Abstract
Objectives: Acquisition of carbapenemases by Acinetobacter baumannii is increasingly reported worldwide, but data from Lebanon are limited. The aim of this study was to evaluate prevalence of imipenem-resistant A. baumannii in Lebanon, identify resistance determinants, and detect clonal relatedness.
Methods: Imipenem-resistant A. baumannii were collected from 9 Lebanese hospitals during 2012. Antimicrobial susceptibility, cloxacillin effect, and EDTA synergy were determined. Genes encoding carbapenemases and insertion sequence ISAba1 were screened via PCR-sequencing. ISAba1 position relative to genes encoding Acinetobacter-derived cephalosporinases (ADCs) and OXA-23 was studied by PCR-mapping. Clonal linkage was examined by enterobacterial repetitive intergenic consensus (ERIC)-PCR.

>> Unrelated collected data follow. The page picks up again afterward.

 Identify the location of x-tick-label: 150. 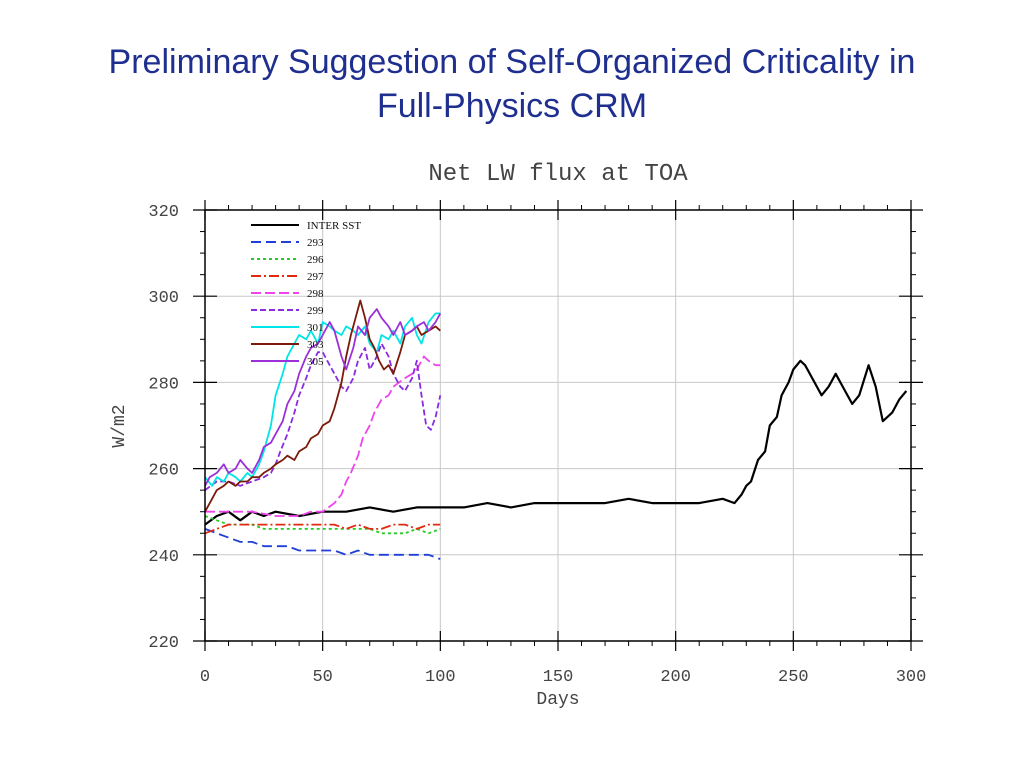
(558, 678).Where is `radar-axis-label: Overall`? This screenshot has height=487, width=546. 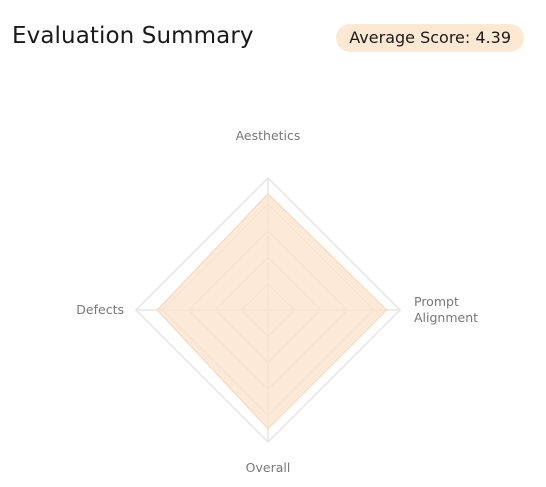
radar-axis-label: Overall is located at coordinates (268, 468).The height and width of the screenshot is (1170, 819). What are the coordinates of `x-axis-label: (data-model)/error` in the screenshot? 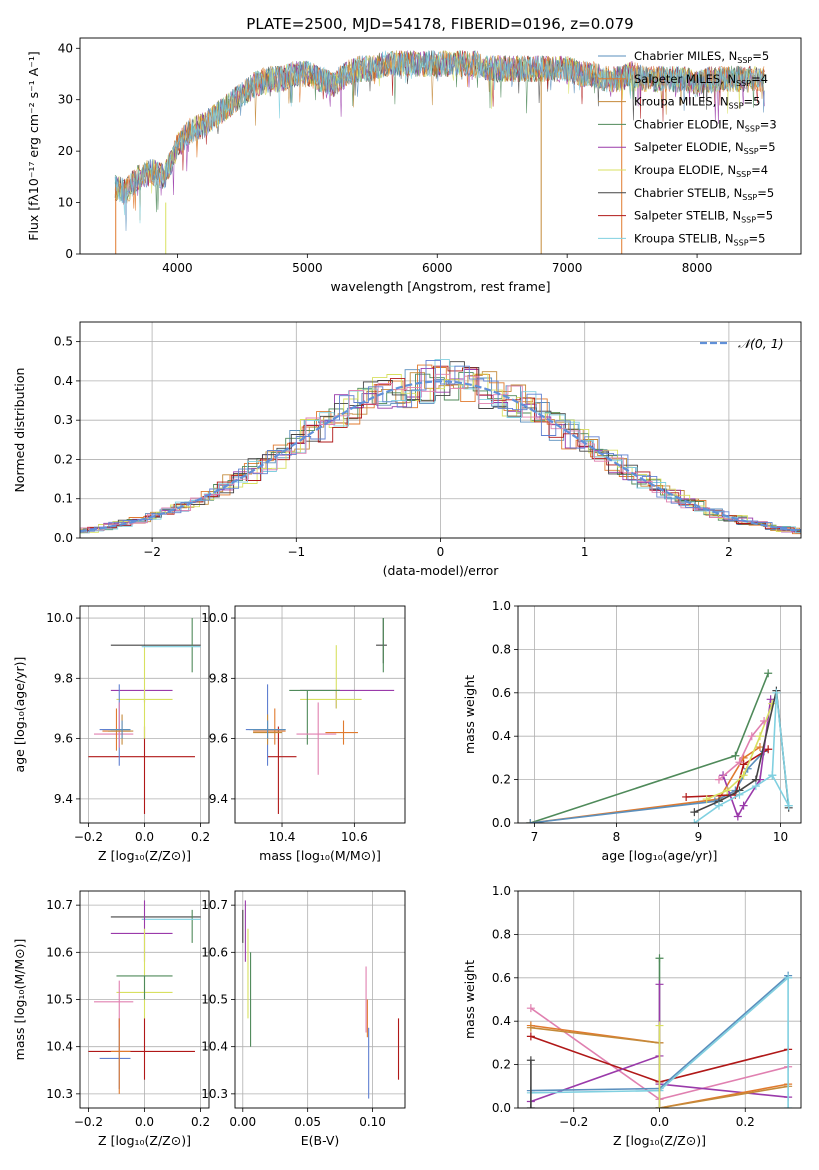 It's located at (442, 570).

Results: Out of 724 A. baumannii isolated in 2012, 638 (88%) were imipenem-resistant. Of these, 142 were analyzed. Clavulanic acid-imipenem synergy suggested carbapenem-hydrolyzing extended-spectrum-β-lactamase. Positive cloxacillin test indicated ADCs, while EDTA-detection strips were negative. Genotyping indicated that 90% of isolates co-harbored blaOXA-23 and blaGES-11. Remaining strains had blaOXA-23, blaOXA-24, blaGES-11, or blaOXA-24 with blaGES-11. ISAba1 was located upstream of blaADC and blaOXA-23 in 97% and 100% of isolates respectively. ERIC-PCR fingerprinting revealed 18 pulsotypes spread via horizontal gene transfer and clonal dissemination.
Conclusions: This survey established baseline evidence of OXA-23 and GES-11-producing A. baumannii in Lebanon, illustrating need for further surveillance.